Not all things act the same as your eyes though, in some cases the two sets of instructions work together, thus in some plants if the mother has red flowers with two genes for red flowers and the father has white flowers with two genes for white flowers the offspring will all have one gene for each colour and because neither one is really dominant they will have pink fllowers.
Finally it is important to realise that many character traits in both plants and animals are subject to constraints from the environment, this means that if you have a two plants with the same genes for height are grown in different conditions, one in poor soil and one in rich soil, the one in rich soil will grow taller.

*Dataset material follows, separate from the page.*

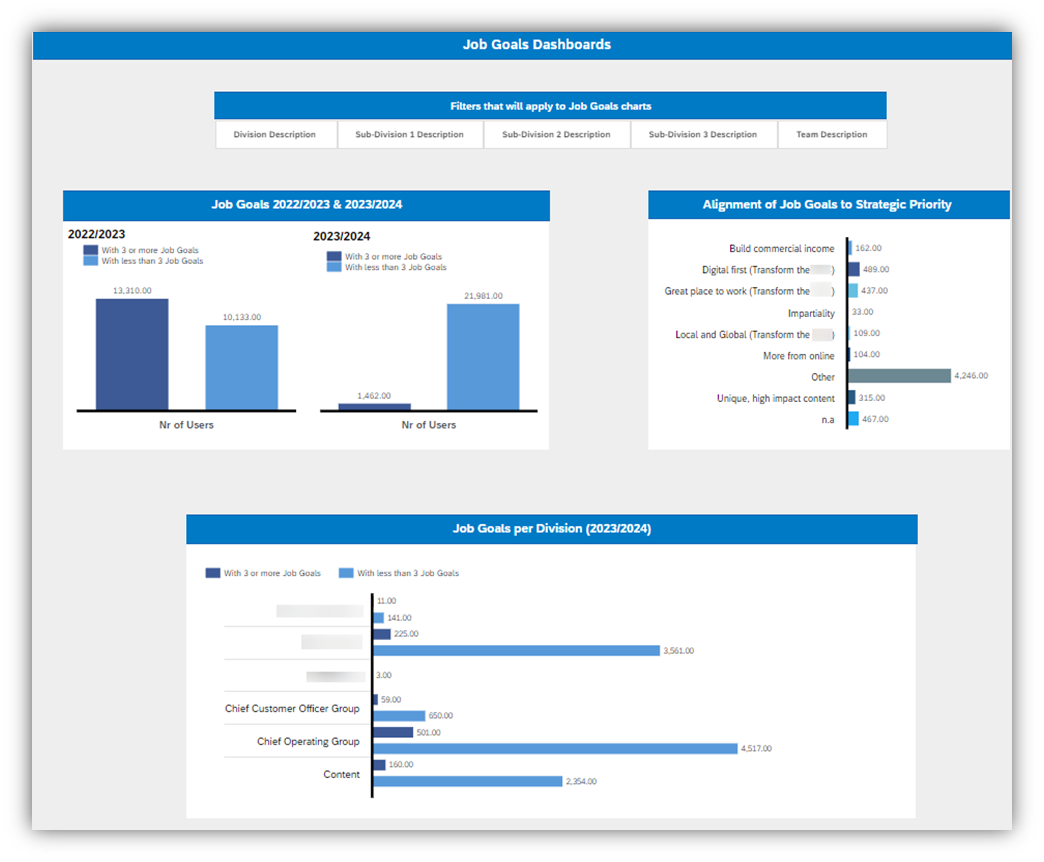Click the 2023/2024 light blue legend swatch
The width and height of the screenshot is (1044, 862).
[x=334, y=267]

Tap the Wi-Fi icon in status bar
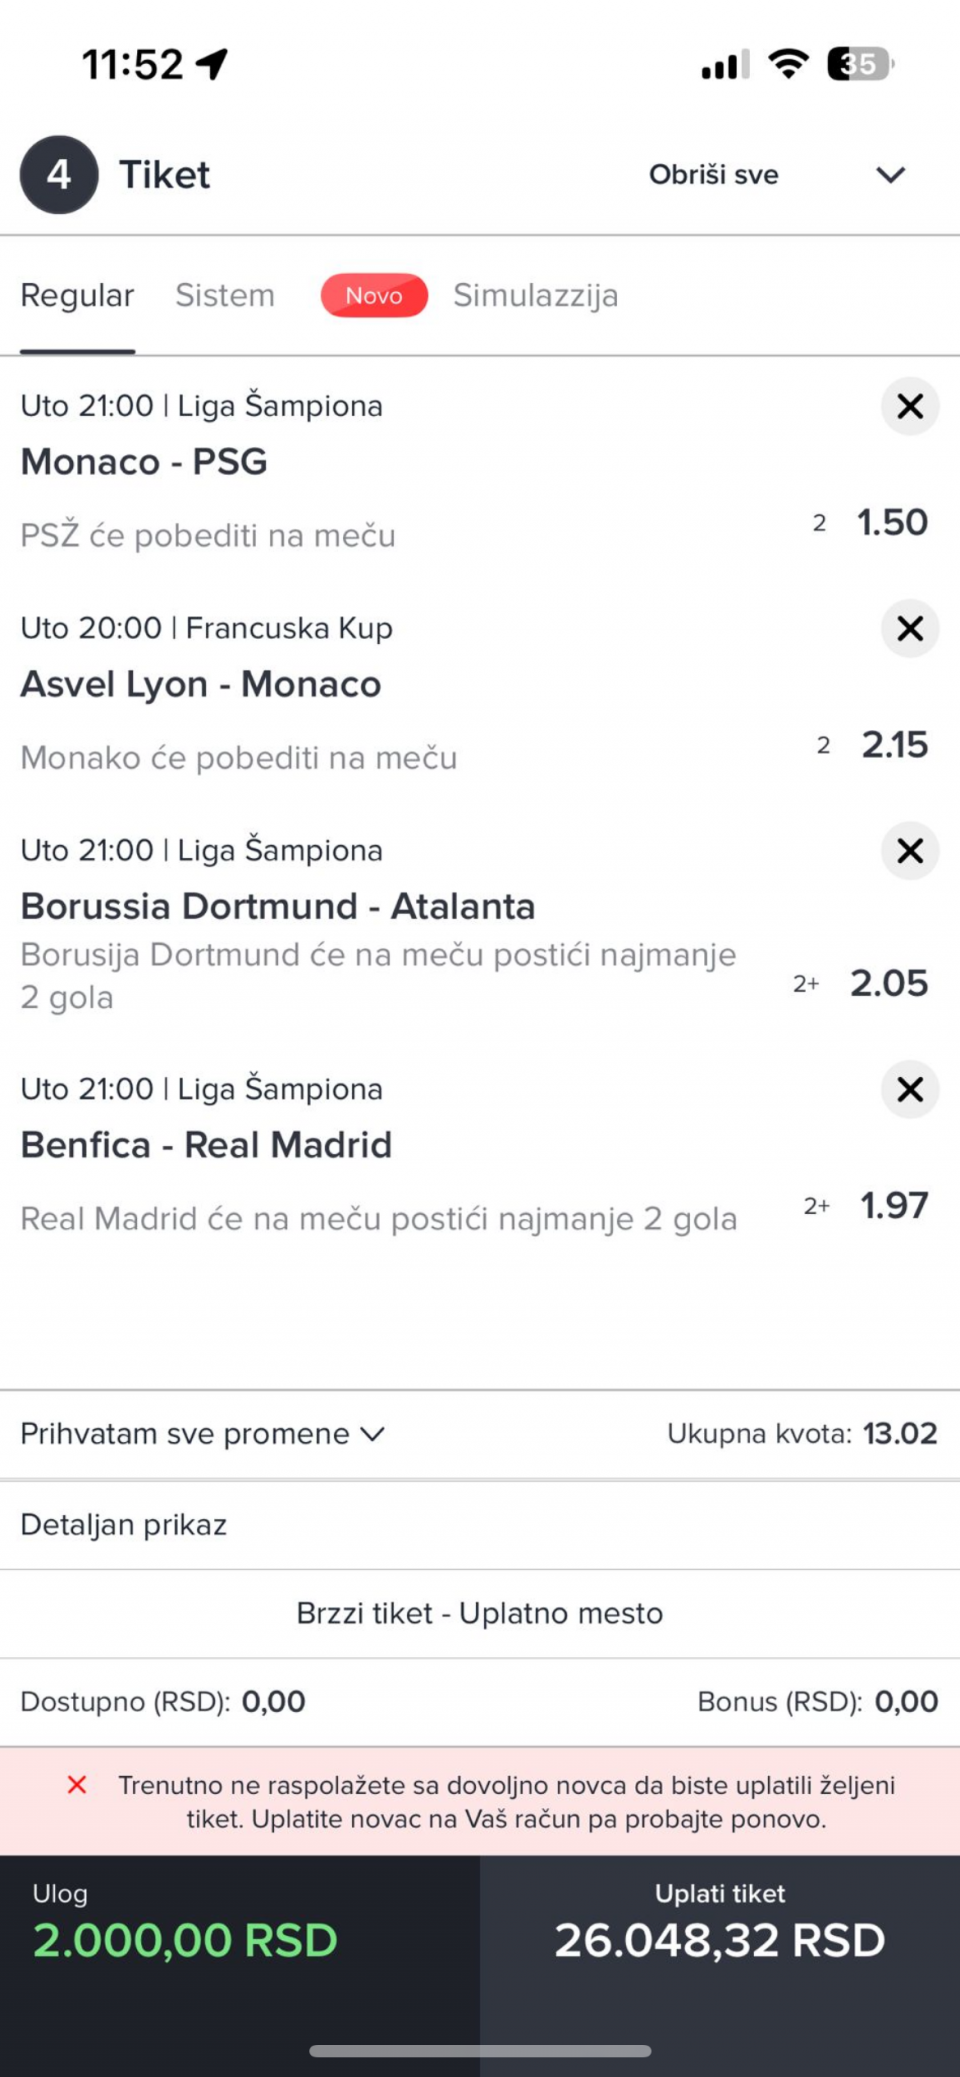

This is the same as you getting bigger muscles if you do more work, though your genes determine what potential you have it is often your life experiences that have the final say in how you look and act.
It is interesting to think about the generation and 'evolution' of ideas in human society, though these ideas are not genetically propagated but passed from generation to generation as a result of successive acts of individual learning, and though they are in their own way subject to change and selection and as such can be seen to evolve in much the same ways as more material organisms, they are ultimately dependant on the existance of those genes which give human beings their capacity for learning and intelligence exhibited through thought.
Thus we can see life as a testing ground for the genetic changes resulting from mutation, with only those changes which result in a greater reproductive success for their possessors becoming common, though those which have no effect at can be passed on in otherwise successful individuals.